Cuando mi abuelo remodeló una cárcel
Solo había un inconveniente: la cárcel no tenía baños
Por Matilde Enciso
Mi abuelo, Daniel Harder, tiene muchas historias para contar. Pero para mí las más interesantes son las de su viaje a Colombia, ya que si él no hubiera decidido ir, yo no hubiera nacido.
Él soñaba en ser misionero desde que era niño, pero muchos obstáculos iban a tener que ser sobrepasados para llegar a ese punto. En un verano, cuando él tenía veinte y dos años, decidió pasar los tres meses que su universidad le daba de descanso, en Colombia.
Durante ese tiempo se encontró en Cúcuta, Norte de Santander, en la librería de un amigo que se llamaba Tim Anderson. La librería estaba en la terminal de autobuses que entonces tenía muchos clientes. Estaban en conversación cuando de un momento a otro, Tim le dijo: — Daniel, tengo un trabajo para ti. Es posible que después no vayas a querer volver a Colombia, pero esto me ayudaría mucho. Sin embargo, primero quiero que conozcas a un amigo mío. Creo que va a ser muy interesante que trabajes con él.
Le presentó a Leo, de Polonia. Él tenía trabajo en colocación de ladrillos, algo muy útil para el desafío que Tim enfrentaba. En el sótano de la terminal quedaban unas bodegas y unas cárceles. A Tim le habían ofrecido el espacio que ocupaba una cárcel, para su tienda, si él encontraba la manera de construir otra cárcel.
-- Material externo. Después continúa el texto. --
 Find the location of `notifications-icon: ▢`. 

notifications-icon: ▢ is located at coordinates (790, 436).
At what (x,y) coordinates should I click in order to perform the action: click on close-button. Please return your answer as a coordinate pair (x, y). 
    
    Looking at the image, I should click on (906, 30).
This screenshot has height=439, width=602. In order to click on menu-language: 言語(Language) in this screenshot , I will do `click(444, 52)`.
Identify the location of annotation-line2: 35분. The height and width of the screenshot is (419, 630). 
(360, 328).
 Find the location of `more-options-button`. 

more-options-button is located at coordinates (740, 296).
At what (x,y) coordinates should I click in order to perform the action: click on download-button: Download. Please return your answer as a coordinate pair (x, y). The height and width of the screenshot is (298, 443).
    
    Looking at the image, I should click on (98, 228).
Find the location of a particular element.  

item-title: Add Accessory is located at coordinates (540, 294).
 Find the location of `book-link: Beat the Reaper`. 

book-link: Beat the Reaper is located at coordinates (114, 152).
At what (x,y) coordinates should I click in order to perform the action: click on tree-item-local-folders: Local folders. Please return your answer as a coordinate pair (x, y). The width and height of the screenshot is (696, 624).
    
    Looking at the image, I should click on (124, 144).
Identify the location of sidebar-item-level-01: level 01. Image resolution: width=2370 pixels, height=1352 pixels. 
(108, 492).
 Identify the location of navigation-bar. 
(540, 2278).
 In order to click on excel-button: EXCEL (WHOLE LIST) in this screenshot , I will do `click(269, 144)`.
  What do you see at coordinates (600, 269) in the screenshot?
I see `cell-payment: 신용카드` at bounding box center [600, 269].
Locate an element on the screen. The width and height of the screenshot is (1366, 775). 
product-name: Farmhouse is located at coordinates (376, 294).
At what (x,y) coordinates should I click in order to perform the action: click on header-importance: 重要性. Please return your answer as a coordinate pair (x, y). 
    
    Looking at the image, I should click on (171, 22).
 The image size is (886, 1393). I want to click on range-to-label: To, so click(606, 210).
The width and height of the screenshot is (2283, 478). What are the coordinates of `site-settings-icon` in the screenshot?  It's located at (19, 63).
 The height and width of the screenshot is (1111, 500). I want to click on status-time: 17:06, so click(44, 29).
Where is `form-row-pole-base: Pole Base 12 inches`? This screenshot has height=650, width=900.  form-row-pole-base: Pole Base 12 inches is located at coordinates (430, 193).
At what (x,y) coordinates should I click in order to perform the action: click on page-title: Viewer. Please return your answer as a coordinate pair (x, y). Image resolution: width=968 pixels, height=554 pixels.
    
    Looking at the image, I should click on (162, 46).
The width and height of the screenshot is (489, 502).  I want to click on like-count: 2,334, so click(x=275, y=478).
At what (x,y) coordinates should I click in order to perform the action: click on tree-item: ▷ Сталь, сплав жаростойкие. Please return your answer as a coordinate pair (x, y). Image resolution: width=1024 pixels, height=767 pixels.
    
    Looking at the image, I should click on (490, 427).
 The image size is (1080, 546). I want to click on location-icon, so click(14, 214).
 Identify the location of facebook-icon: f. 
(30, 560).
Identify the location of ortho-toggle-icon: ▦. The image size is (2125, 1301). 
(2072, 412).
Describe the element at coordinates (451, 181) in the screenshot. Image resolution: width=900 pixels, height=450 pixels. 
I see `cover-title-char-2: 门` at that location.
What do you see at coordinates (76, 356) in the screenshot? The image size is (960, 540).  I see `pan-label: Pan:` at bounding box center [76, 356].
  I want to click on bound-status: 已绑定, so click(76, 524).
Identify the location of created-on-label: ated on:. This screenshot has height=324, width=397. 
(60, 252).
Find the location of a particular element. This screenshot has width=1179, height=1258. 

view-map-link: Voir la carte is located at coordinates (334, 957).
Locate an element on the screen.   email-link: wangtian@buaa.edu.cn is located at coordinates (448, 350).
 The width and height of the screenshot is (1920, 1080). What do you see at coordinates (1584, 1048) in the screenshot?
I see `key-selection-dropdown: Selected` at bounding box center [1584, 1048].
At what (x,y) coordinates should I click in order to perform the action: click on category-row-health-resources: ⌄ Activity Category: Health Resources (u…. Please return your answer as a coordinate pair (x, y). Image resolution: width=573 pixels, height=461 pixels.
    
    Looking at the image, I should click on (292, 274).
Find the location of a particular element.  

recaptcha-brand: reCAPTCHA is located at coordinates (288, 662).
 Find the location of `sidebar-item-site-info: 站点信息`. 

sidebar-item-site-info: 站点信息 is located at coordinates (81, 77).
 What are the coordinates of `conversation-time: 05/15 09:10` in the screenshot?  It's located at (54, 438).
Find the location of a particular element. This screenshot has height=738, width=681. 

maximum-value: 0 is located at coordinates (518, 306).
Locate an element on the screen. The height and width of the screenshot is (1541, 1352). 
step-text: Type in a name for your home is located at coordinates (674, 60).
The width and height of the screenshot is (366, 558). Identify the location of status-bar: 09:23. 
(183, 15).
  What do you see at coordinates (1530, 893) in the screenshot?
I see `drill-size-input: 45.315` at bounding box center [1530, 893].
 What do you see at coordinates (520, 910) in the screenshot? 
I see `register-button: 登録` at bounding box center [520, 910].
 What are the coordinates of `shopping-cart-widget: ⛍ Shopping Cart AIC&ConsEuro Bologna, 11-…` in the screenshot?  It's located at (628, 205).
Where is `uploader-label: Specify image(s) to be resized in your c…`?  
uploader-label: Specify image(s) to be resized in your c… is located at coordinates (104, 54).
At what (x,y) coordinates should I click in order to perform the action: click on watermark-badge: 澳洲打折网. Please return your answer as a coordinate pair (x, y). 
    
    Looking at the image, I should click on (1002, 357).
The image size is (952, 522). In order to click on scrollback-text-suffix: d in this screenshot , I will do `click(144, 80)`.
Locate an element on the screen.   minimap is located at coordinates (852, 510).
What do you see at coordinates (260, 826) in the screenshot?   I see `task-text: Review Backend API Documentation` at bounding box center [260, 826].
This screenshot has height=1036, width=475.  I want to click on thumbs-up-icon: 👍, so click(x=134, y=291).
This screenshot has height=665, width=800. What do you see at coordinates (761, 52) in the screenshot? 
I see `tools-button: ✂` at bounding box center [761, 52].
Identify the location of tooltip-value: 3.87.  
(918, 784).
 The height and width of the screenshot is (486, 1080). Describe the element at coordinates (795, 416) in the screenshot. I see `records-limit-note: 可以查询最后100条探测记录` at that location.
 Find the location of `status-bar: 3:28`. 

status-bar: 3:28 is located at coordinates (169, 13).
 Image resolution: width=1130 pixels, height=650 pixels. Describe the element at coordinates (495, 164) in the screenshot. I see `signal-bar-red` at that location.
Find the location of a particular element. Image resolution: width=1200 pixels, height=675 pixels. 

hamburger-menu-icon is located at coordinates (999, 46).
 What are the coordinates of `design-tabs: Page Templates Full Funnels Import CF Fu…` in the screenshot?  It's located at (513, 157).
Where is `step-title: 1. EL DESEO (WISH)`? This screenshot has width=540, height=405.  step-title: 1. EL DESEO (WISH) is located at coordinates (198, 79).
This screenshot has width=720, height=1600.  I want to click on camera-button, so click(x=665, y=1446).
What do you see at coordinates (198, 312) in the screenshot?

El trabajo de Daniel y Leo fue limpiar la cárcel vieja y remodelarla para la librería, y construir otra cárcel en un espacio aparte. Solo había un inconveniente: la cárcel no tenía baños. Antes de poderle meter un piso para que se pudiera usar, tenían que quitar toda esa basura. Fue un trabajo asqueroso, pero después de muchas horas se estaba viendo mejor.
En una semana ya estaba construida la bodega que se iba a utilizar para guardar libros, y mandarlos a todas partes de Colombia. También estaba lista la nueva cárcel, que era de la mitad del tamaño de la bodega.
Hasta este día queda esa bodega, que sirve para guardar los libros que son enviados a todas partes del país; y la cárcel, para las personas que se meten en problemas en la terminal de Cúcuta.
Tuvo muchas otras aventuras alrededor de Colombia, pero al final él estaba convencido que ahí era donde se quería quedar, y compartir la palabra de Dios.
En los próximos años, mi abuelo, regresó ya casado y se estableció en Bogotá. Pronto se integró en la comunidad, y cuarenta años después le iba a estar contando a su nieta sobre lo que sus viajes y experiencias le habían dejado.
De mi abuelo he aprendido que: «Cuando Dios pone algo en tu corazón, síguelo. Porque no fuiste tú, fue Él quien lo puso allí».